A questão das fronteiras, contudo, e em especial aquelas em torno de Jammur e da Kashmira, conta diferentes histórias, apresenta diversas perspectivas que concebem ao sul asiático as suas características únicas. Em termos paquistaneses, a nível de exemplo, as terras orientais que constituem Jammu e a Kashmira, algo em torno de 78ºE, concebem a forma retangular que configuram o Estado; no mais, enquanto os limites do Paquistão ao norte parecem por vezes inexistentes. as suas linhas, não demarcadas, isto é devido, na verdade, às demandas chinesas à posse dessa região. Em suma, a LDC que, nas palavras de Ananya Kabir, assume um papel crônico de “presença na ausência,” porquanto aqui lidamos com limites territoriais sempre voláteis e autorregulados, limites que hesitam nos seus status de facto e de jure, limites que, por fim, continuam a resultar na inabilidade tanto do Paquistão como da Índia em reclamar as suas terras de desejo. O vale, uma face perdida. A modernidade que chega no contexto dessa região, do século XIX em diante, pode-se considerar centrada em novos meios de subjetividade que emergem de uma rápida evolução das tecnologias de reprodução mecânica. O vale-objeto, o vale que é objeto perdido. O frame fantasmagórico de uma lente que está sempre a capturar uma perda, na linguagem de Sontag, isto é, significante de uma falta fundamental.
Terra de nuances entre indianos e paquistaneses, terra dos fetiches que atravessa a modernidade. O vale, a sua demografia, geografia e cultura constituem por si só objetos de contra-fetiche, objetos de maleficium. O vale é um fantasma — não, todavia, um fantasma adolescente como, por vezes, costuma-se chamar —, um fantasma velho. Enquanto a Índia moderna carrega o seu fardo de Estado colonial, o vale da Kashmira assume o seu papel do Outro de pós-colônia. O trauma psicanalítico que constitui a falta do vale não está localizado no espectro colonial que persegue a nação pós-colonial, segundo Kabir, nem mesmo está de acordo com o seu nascimento violento em 1947, contudo pode ser detectado no cenário mesmo da modernidade, bem como nas suas novas tecnologias de prazer.
A construção do discurso religioso em torno do vale nos traz à memória um cenário em comum com o conflito israelita em terras palestinas. Estamos agora em 1948, ano da criação do Estado de Israel, ano também em que quatrocentos mil palestinos refugiados cruzaram as fronteiras do Líbano. Por vinte anos viveram em campos de refúgio nas redondezas dos subúrbios libaneses, próximos a Beirut.
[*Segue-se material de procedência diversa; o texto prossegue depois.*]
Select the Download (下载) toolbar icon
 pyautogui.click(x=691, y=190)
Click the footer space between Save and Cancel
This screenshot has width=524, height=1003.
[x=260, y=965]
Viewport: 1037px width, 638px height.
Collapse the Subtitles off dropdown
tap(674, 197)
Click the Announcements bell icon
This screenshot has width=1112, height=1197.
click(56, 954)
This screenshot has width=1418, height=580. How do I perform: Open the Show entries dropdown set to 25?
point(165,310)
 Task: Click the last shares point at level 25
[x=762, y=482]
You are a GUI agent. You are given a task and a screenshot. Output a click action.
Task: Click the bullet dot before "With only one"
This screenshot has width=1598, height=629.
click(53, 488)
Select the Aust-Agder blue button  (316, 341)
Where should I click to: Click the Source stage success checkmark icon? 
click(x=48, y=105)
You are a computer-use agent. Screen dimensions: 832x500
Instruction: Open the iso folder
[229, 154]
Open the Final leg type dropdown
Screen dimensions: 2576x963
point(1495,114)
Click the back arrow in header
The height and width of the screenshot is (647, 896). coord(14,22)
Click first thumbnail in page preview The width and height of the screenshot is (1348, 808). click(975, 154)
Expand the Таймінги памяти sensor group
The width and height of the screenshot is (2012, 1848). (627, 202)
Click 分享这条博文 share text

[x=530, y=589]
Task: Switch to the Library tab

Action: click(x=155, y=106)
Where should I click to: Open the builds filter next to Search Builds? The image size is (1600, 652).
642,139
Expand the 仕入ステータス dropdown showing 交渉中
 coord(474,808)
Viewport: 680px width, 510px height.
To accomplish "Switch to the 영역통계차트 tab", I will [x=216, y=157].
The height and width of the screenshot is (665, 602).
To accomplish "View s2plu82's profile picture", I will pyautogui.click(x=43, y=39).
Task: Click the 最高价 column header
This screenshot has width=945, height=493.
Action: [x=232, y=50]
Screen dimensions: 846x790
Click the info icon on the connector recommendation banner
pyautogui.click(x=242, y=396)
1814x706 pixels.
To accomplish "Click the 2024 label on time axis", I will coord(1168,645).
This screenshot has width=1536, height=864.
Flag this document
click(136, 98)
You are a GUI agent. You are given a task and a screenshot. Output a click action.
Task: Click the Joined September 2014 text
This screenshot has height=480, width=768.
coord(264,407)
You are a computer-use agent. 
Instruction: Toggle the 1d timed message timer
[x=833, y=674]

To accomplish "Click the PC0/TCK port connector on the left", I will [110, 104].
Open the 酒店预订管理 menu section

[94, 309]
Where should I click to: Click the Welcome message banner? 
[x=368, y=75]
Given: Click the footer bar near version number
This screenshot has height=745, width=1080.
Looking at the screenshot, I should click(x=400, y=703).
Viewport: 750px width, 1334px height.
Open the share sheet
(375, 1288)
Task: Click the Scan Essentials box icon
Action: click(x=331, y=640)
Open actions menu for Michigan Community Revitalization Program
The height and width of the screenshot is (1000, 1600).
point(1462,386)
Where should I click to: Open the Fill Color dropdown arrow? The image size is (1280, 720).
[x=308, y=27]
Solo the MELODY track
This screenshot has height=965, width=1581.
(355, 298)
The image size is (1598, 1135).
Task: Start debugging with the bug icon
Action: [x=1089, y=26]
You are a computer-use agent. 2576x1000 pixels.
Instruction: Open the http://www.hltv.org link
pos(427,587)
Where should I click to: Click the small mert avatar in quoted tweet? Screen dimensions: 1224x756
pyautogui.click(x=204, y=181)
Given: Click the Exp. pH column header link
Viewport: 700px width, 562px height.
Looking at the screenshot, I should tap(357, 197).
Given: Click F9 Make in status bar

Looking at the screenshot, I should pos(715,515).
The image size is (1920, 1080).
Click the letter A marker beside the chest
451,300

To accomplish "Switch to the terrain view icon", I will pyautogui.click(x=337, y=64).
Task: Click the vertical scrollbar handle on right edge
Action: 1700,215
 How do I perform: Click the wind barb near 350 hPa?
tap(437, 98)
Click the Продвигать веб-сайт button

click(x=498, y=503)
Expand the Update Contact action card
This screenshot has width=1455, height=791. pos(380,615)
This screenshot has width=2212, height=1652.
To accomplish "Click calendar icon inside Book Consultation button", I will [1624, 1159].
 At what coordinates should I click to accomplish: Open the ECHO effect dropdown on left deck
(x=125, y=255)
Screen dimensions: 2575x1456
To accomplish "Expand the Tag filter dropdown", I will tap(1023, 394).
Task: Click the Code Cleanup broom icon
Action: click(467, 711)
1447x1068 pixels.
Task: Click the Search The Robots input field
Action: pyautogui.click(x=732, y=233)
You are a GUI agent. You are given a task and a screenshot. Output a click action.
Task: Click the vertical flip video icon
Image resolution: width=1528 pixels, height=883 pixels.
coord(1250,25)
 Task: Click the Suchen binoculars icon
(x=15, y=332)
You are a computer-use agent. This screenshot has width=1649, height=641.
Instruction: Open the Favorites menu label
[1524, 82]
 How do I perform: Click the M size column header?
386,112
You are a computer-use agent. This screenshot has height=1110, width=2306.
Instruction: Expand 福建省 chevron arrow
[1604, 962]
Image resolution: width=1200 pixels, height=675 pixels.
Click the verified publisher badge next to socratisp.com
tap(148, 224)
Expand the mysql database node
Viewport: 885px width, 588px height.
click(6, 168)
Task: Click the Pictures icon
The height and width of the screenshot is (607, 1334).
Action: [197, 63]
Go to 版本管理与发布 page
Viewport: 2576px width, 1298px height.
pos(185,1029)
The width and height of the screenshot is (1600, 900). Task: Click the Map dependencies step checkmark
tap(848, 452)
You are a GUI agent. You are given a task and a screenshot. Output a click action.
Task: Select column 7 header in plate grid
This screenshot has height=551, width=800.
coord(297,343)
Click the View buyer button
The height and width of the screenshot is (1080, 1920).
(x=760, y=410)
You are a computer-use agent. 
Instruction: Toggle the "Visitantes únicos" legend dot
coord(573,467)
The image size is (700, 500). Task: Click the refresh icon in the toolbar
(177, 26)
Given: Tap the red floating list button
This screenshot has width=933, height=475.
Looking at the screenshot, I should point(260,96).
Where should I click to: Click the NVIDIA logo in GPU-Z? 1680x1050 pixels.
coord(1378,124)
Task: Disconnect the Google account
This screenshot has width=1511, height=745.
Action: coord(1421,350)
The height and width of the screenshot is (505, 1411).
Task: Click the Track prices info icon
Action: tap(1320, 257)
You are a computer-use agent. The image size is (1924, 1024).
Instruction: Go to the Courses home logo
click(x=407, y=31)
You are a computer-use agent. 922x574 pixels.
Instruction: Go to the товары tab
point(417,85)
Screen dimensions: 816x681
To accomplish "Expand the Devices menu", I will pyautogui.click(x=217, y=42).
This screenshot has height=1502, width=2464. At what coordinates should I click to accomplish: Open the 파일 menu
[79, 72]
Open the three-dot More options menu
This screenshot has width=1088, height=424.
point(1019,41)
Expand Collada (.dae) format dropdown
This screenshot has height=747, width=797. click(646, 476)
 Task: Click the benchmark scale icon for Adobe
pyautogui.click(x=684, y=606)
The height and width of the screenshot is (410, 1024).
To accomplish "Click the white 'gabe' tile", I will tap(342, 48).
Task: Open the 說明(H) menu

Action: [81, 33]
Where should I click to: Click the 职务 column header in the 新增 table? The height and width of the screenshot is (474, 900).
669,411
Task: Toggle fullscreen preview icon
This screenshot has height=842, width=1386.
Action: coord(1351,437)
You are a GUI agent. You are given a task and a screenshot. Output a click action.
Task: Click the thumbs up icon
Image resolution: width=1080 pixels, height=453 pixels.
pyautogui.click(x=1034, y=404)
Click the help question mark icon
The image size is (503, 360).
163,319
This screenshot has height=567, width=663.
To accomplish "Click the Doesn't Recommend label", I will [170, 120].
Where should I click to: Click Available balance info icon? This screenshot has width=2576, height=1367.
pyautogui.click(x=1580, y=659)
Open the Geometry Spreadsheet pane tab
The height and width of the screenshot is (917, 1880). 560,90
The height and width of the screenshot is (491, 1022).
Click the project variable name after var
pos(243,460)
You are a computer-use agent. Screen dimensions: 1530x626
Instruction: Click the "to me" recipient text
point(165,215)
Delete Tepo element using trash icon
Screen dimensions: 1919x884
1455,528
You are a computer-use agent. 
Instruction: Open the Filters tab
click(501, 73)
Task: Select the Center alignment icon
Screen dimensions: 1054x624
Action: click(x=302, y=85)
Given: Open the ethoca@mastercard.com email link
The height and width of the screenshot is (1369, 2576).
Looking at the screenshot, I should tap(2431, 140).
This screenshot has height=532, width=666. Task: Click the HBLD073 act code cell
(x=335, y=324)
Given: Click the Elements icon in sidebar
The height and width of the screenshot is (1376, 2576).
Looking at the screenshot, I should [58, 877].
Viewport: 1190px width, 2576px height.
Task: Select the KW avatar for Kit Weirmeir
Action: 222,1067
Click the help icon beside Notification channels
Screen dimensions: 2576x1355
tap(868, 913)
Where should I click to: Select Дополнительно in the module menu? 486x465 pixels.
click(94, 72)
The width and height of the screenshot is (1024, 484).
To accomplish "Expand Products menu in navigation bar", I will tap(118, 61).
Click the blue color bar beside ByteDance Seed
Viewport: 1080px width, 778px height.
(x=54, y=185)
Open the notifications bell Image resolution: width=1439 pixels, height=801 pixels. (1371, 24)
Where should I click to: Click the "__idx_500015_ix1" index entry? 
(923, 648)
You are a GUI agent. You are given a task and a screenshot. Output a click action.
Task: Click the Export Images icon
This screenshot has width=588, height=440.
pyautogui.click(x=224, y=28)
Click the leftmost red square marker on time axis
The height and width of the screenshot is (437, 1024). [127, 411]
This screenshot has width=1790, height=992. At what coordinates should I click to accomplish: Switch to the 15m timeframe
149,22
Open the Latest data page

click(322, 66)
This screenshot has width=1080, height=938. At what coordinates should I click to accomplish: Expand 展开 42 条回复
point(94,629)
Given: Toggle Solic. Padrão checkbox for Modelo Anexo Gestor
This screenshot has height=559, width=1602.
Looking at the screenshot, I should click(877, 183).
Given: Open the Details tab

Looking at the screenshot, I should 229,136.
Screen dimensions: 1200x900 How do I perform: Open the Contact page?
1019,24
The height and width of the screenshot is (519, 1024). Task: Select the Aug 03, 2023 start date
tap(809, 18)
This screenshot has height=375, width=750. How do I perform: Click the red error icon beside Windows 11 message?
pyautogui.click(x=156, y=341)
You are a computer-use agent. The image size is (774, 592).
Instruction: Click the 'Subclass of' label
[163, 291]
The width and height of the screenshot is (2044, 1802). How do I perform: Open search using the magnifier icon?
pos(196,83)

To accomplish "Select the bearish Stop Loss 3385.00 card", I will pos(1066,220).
Em 1968, portanto, a capital tornou-se o ponto central da Organização de Liberação Palestina (OLP), o foco central de mais de dez diferentes facções políticas determinadas a derrubar o Estado de Israel. O chairman Yasser Arafat encontrou uma base ideal em terras libanesas para as operações da OLP, operações essas que, a partir das fronteiras, tinham o objetivo de penetrar as terras israelenses.
O discurso fotográfico no suéter wooly pooly capturado de um combatente libanês por soldados israelenses, uma verdadeira overdose imagética dos seus uniformes e armamentos militares, a modernidade fazendo-se presente também meio aquelas terras. O wooly pooly paquistanês, quanto simbolismo presente na mão de um soldado de Israel que o captura, o objeto transcendente, a falta, e, então, o objeto novamente apreendido.
— Nota escrita em 3 de junho de 2025.